MTL Annual Research Report 2013

Mechanisms for Intrinsic Stress Evolution during Deposition of Polycrystalline Films

Complex kinetic processes are involved during the growth of polycrystalline films, which is typically carried out far from equilibrium. Minor changes in processing conditions can lead to tremendous differences in surface morphology, grain structure, and residual stress in the films. This result strongly influences their performance and reliability in nano- and micro-electromechanical devices and systems (N/MEMS)^[1]. Control of the residual stress is especially important in the devices based on micro-beam structures, such as electrically actuated switches and accelerometers. For example, for doubly-supported beams, an average compressive stress as small as 10 MPa can cause buckling, while a tensile stress can cause changes in the beam’s stiffness. Figure 1 shows examples of problems caused by residual stresses in released micro-structures and devices.

Through in situ real-time measurements we have studied the intrinsic stress evolution of a number of materials at different homologous temperatures (deposition temperature divided by the melting temperature) for several materials (Figure 2). One general trend can be found: the stress becomes more compressive when the homologous temperature is higher. In particular, at intermediate homologous temperatures, the instantaneous stress changes from compressive to tensile during film thickening. Previous models^[2][3][4] are inadequate to explain this transition behavior. By characterizing the film microstructure as a function of the film thickness, we conclude that this transition originates from the increase of grain size during film thickening, which has two consequences. First, it changes the bulk stress of the film during deposition and causes a tensile component of the instantaneous stress. Second, it changes the grain size dependence of the compressive component, the magnitude of which is controlled by the competition between adatom-2D island incorporation and adatom-GB incorporation.

1. C. T. Leondes, MEMS/NEMS : handbook techniques and applications ,Springer, New York, 2006). [↩]
2. F. Spaepen, “Interfaces and stresses in thin films,” Acta Materialia , vol. 48, pp. 31-42,  Jan. 2000. [↩]
3. C. Friesen, and C. V. Thompson, “Reversible stress relaxation during pre-coalescence interruptions of volmer-weber thin film growth,” Physical Review Letters, vol. 89 p.126103, Sept. 2002. [↩]
4. E. Chason et al.,  “Origin of compressive residual stress in polycrystalline thin films,” Physical Review Letters, vol. 88, vol. 15, p. 156103, Apr. 2002. [↩]
5. C. T. Leondes, MEMS/NEMS : handbook techniques and applications ,Springer, New York, 2006). [↩]

▶ [Provided material]
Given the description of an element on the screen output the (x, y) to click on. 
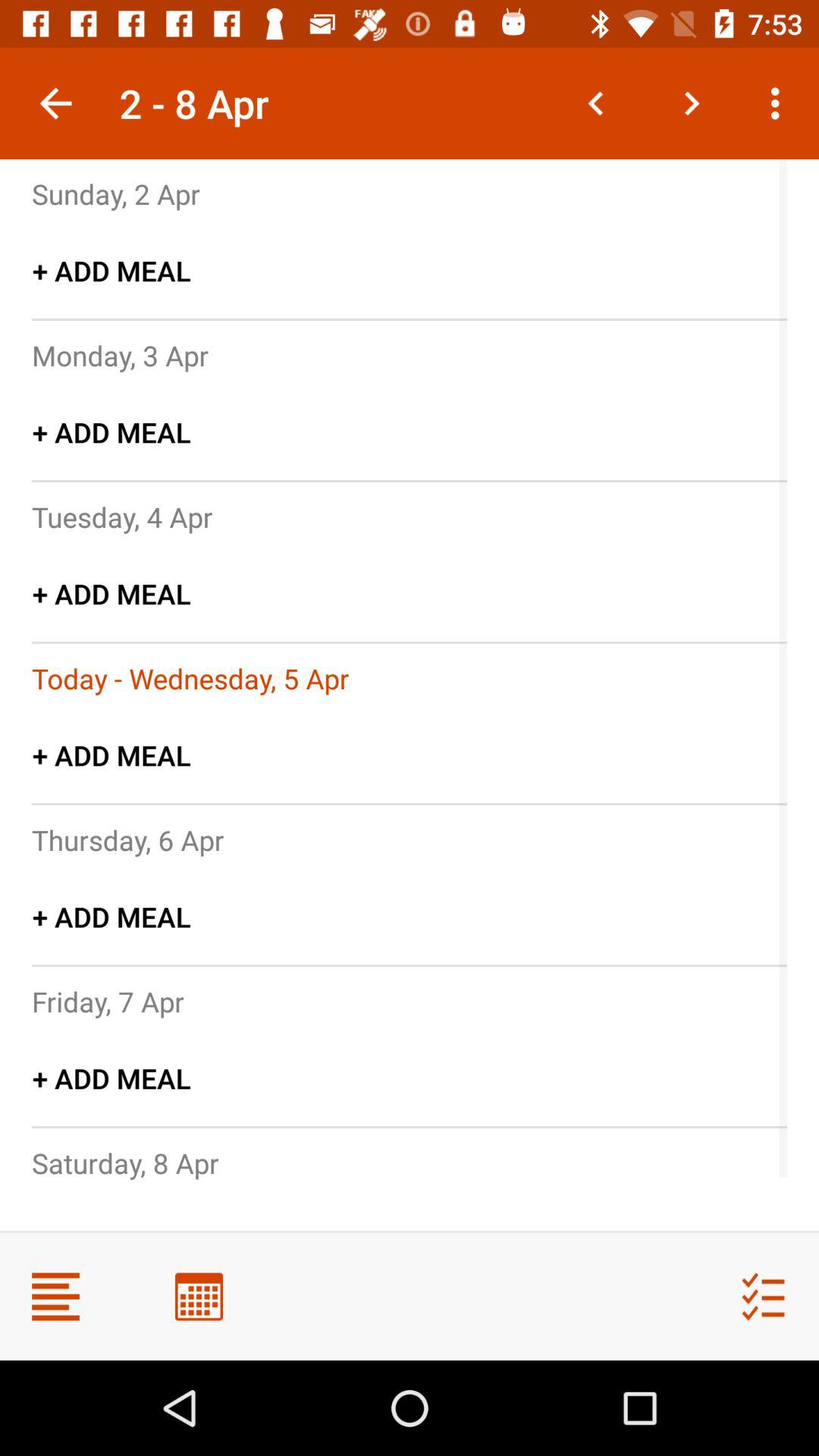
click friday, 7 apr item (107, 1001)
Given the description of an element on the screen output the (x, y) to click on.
* * *
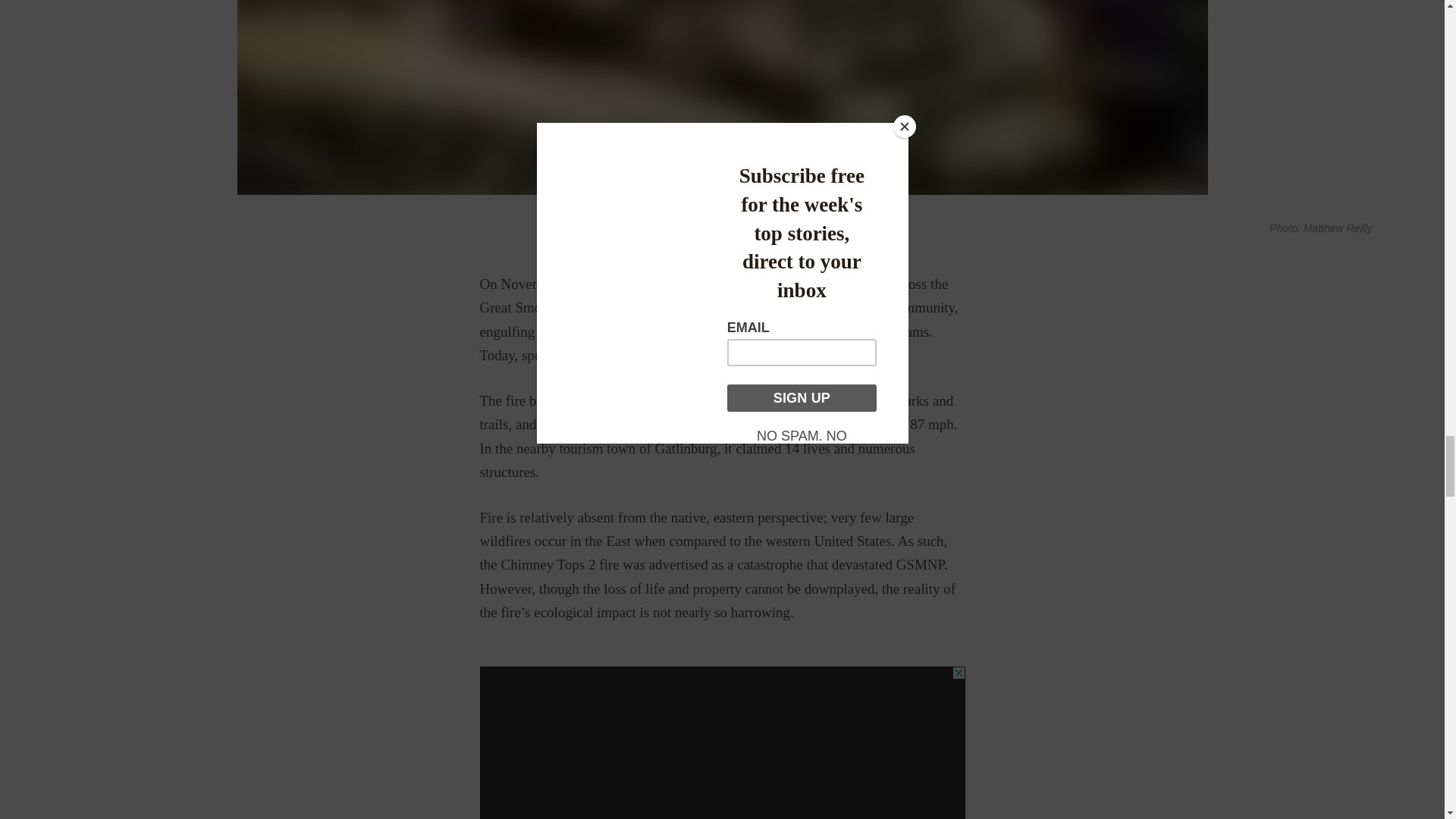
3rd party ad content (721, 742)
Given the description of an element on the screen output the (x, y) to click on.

▶ [Actions to take]
**A)** Do the following statements agree with the report on intrinsic stress in polycrystalline films? Answer yes or no for each and quote the words of the report that decide it.
(i) Film stress becomes more compressive at higher homologous temperatures.
(ii) Earlier models adequately account for the change from compressive to tensile stress during film thickening.
(iii) In doubly-supported beams, an average compressive stress of 10 MPa can be enough to cause buckling.
**B)** Pull out every line of the entries that contains the word "click".

▶ [Outputs by task]
**A)**
(i) Yes: "the stress becomes more compressive when the homologous temperature is higher"
(ii) No: "are inadequate to explain this transition behavior"
(iii) Yes: "an average compressive stress as small as 10 MPa can cause buckling"

**B)**
Given the description of an element on the screen output the (x, y) to click on. 
click friday, 7 apr item (107, 1001)
Given the description of an element on the screen output the (x, y) to click on.
Given the description of an element on the screen output the (x, y) to click on.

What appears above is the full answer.